[Source data]
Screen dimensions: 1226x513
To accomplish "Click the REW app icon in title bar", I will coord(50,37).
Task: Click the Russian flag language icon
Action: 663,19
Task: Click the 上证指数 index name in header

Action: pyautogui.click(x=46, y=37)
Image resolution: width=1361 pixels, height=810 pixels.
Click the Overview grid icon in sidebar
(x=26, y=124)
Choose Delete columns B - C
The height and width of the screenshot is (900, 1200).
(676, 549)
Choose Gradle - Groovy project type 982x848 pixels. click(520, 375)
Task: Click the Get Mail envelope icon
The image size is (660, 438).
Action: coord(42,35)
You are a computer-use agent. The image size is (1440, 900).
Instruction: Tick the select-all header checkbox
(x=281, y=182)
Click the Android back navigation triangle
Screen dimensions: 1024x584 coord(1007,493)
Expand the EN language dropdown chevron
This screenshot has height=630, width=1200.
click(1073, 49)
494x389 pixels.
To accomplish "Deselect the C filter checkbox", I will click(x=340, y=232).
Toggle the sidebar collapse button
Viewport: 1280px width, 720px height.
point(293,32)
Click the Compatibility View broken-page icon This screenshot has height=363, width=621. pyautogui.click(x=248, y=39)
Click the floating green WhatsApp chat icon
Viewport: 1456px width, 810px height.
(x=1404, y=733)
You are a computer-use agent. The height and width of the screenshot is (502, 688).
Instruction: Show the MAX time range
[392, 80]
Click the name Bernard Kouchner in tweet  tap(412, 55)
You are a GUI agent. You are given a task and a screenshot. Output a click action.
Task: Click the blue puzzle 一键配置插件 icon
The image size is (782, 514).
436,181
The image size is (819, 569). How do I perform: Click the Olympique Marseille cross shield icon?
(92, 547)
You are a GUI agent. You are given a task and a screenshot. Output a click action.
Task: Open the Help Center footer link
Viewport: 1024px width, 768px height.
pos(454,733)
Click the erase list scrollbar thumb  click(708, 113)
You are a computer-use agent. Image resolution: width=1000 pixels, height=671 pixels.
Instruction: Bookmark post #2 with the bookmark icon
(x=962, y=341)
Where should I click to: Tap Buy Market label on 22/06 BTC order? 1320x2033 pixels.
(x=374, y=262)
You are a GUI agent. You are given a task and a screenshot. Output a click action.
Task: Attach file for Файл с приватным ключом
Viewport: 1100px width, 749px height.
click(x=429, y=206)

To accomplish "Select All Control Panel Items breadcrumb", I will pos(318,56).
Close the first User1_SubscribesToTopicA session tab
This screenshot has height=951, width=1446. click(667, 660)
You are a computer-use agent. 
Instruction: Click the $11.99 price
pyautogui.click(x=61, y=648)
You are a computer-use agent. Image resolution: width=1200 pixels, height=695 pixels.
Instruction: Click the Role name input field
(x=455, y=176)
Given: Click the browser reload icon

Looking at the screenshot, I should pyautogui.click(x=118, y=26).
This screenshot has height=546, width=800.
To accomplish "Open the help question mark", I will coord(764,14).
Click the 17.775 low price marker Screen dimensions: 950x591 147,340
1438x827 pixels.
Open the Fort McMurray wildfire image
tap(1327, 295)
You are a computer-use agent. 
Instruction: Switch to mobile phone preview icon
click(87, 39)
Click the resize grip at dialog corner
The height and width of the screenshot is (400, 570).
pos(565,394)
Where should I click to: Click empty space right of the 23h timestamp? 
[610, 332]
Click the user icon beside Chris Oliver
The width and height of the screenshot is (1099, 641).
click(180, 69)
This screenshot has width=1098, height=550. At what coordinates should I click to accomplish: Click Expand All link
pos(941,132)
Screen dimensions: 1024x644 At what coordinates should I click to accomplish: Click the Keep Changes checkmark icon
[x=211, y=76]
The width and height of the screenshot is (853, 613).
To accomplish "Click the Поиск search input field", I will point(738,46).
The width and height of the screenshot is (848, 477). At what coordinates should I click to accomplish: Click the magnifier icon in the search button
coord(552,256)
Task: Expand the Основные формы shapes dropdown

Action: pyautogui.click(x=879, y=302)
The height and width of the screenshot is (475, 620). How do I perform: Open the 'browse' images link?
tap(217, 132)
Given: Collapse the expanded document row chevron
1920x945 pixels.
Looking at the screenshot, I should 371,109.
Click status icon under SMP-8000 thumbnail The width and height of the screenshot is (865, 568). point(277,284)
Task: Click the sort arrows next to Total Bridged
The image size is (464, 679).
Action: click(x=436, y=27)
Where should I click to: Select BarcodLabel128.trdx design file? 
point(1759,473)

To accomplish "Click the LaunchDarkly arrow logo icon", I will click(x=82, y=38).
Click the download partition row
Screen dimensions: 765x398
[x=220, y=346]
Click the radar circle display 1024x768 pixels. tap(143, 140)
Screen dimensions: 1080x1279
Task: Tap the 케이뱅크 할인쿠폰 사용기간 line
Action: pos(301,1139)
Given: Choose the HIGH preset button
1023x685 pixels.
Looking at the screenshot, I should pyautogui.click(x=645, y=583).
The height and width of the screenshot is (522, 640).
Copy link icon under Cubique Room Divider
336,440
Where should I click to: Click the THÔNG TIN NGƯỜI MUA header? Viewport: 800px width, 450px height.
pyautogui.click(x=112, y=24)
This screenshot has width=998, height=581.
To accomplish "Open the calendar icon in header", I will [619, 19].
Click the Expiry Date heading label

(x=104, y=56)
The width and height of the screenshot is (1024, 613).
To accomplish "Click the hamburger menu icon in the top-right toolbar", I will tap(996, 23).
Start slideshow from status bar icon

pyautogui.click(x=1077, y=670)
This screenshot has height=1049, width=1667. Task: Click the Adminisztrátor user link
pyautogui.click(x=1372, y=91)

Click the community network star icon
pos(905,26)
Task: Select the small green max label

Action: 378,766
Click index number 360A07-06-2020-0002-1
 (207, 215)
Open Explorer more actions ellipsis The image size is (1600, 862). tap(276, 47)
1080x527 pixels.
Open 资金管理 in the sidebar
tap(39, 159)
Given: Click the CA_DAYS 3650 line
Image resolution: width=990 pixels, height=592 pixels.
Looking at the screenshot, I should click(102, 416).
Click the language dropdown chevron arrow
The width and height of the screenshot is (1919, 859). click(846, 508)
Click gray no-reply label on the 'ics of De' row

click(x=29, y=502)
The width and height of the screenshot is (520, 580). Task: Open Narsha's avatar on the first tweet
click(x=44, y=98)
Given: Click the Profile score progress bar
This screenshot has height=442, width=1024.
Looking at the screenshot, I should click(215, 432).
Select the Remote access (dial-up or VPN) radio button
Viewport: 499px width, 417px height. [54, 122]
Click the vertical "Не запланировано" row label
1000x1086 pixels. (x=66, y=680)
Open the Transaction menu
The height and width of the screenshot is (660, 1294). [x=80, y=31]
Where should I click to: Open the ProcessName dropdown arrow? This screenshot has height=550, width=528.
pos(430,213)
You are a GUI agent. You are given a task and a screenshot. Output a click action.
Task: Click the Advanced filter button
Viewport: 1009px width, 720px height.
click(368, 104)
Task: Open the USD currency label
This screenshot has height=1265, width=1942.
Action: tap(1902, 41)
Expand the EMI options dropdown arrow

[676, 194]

[Activity]
Could you return, word for word, only the lines running from the first line of the material above to the line that contains "Choose Delete columns B - C", inclusive?

[Finished task]
Screen dimensions: 1226x513
To accomplish "Click the REW app icon in title bar", I will coord(50,37).
Task: Click the Russian flag language icon
Action: 663,19
Task: Click the 上证指数 index name in header

Action: pyautogui.click(x=46, y=37)
Image resolution: width=1361 pixels, height=810 pixels.
Click the Overview grid icon in sidebar
(x=26, y=124)
Choose Delete columns B - C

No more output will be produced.